Rishi Sunak is the UK’s next Prime Minister: What’s his voting record on women’s rights?
Rishi Sunak will take over from Liz Truss as Prime Minister of the UK as Penny Mordaunt and Boris Johnson officially withdraw from the contest. The result was announced by 1922 Committee chair Sir Graham Brady.
In his previous leadership bid – a mere three months ago – Sunak claimed to have made women’s rights a priority in his manifesto, tweeting, “If I become Prime Minister I will protect women’s rights and ensure women and girls enjoy the same freedom most males take for granted in feeling safe from assault and abuse.”
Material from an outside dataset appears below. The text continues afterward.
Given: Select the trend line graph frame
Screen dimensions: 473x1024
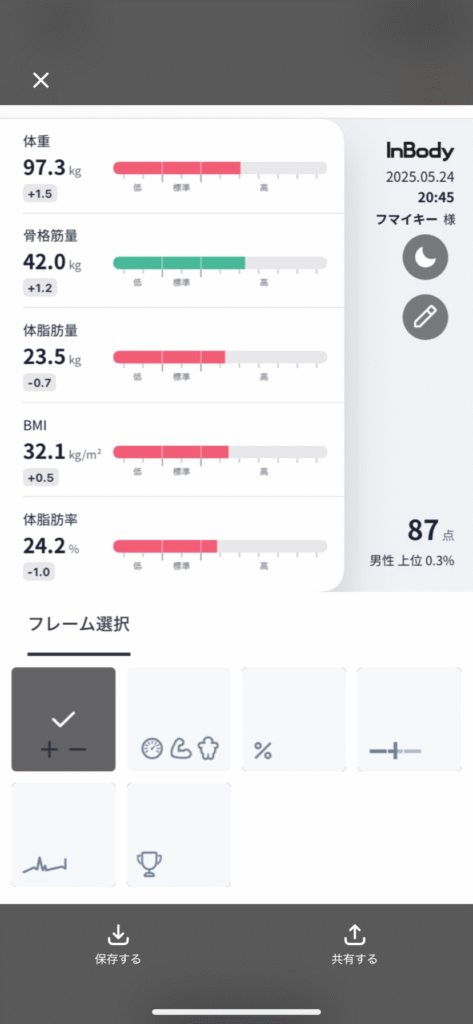Looking at the screenshot, I should (63, 835).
While this was an admirable sentiment, many felt his commitment to women’s rights was greatly undermined by his stance that transgender women aren’t women, which he (and Truss) confirmed during TalkTV’s leadership hustings in August earlier this year. This also led to accusations that both candidates used transgender people as “political football” during the leadership debate.
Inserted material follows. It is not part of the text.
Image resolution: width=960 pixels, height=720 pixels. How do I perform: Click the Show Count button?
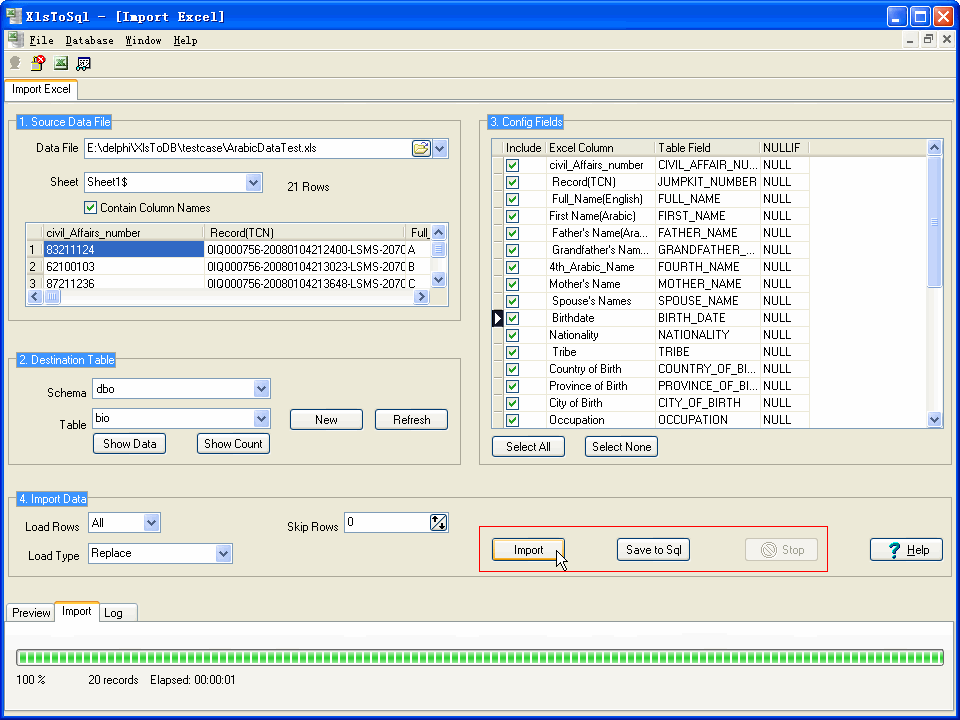point(233,444)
The manifesto promises aside, Sunak’s voting record is the clearest way to determine his stance on issues impacting women. With that in mind, GLAMOUR takes a look at Rishi Sunak’s voting record to see – when it actually comes down to it – how his potential premiership could impact women in the UK.
Rishi Sunak’s voting record:
Sunak has generally abstained on votes relating to reproductive healthcare – including access to abortion. Significantly, he abstained on the recent amendment to introduce buffer zones around reproductive healthcare clinics in the UK, as well as the amendment to make the “pills by post” scheme – which enables people to take abortion pills at home – permanent.
However, in 2021 Sunak voted in favour of regulations enabling the Northern Ireland secretary to commission abortion services in Northern Ireland.
Transgender women’s rights
As mentioned earlier, Sunak has previously declared that he doesn’t think transgender women “are women.” This is incredibly worrying rhetoric that seeks to deny the existence of an already marginalised group of people.
Despite declaring that prejudice against transgender people is “wrong,” Sunak previously told the House of Commons, “when it comes to distinguishing between a man and a woman, the basic facts of biology remain overwhelmingly important.” This was later condemned by the trans-led charity Gendered Intelligence, which noted that this language “dehumanise(s) trans people by reducing us to our body parts and suggesting we run counter to the ‘basic facts of biology.”
The gender pay gap
In 2015, Sunak voted against requiring an annual report from the Equalities and Human Rights Commission to analyse the gender pay gap and how to close it. He also voted against an “assessment of the impact of Government policies on women; against mitigating any disproportionate burden on women and against publishing a gender equality strategy” (via They Work For You).
Tax and benefits
In 2016, Sunak voted against calling on the Government to ensure women are not disproportionally impacted by tax and benefit changes and “against the publication of a gender equality strategy to improve the position of women” (via They Work For You).
During his leadership bid over the summer, Sunak told LGBT+ Conservatives that there were many things he would do to progress LGBT+ rights as Prime Minister: “From ending new HIV transmissions by 2030, to addressing instances of hate crime, to fostering a more tolerant, accepting society.”
Sunak has not been an MP long enough to vote in any major LGBTQIA+ votes. However, he was absent from a vote on extending same-sex marriages to Northern Ireland in 2019.